Dash K, Goodacre S, Sutton L. Composite Outcomes in Clinical Prediction Modeling: Are We Trying to Predict Apples and Oranges? Ann Emerg Med. 2022 Jul;80(1):12-19. doi: 10.1016/j.annemergmed.2022.01.046. Epub 2022 Mar 24. PMID: 35339284.
- This paper provides a nice discussion of both the benefits and problems with composite outcomes.
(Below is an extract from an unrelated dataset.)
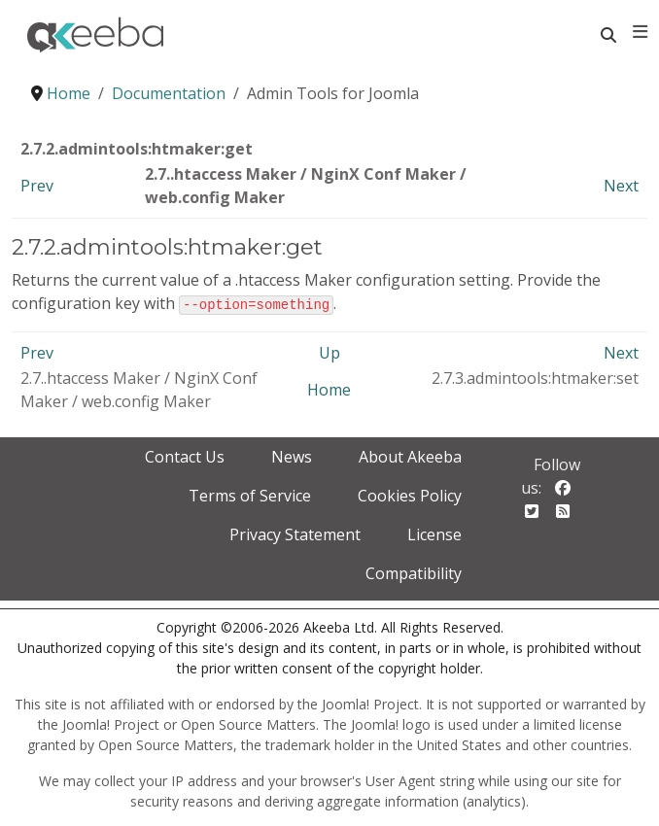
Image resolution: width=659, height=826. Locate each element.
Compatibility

- Some potential benefits:
- Increased statistical efficiency
- The ability to increase event rates when individual event rates are low
- Improved research efficiency
- You might notice that the benefits are all about getting research done cheaper or faster, but not about validity or scientific soundness.
- Some potential harms:
- “The construction of composite outcomes often lacks logic and is susceptible to post hoc choosing, or “cherry picking”, of favorable combinations of outcomes”. (See also section on p-hacking).
- Benefit might be driven by the less important part of the composite. (For example, we see many study claiming a decrease in major adverse cardiac events where these is no change in death or MI, and the only change in is revascularization.)
- Often make the assumption of uniform directionality. Ie, effects observed on separate components of a composite outcome may not be in the same direction.
- Particularly bad if the qualitative value of the outcomes is different. Ie, a treatment that reduces symptoms but increases mortality might look good on composite outcomes, because the symptom signal outweighs the mortality signal.
- Can also under-estimate benefits if the composite includes an outcome with no effect with one with a real effect.
- Outcomes are often not patient oriented, or irrelevant outcomes are combined with important outcomes.
- There is something called competing hazards bias, in which one outcome can influence the others. For example, if you die, you can’t possibly later develop coronary artery disease.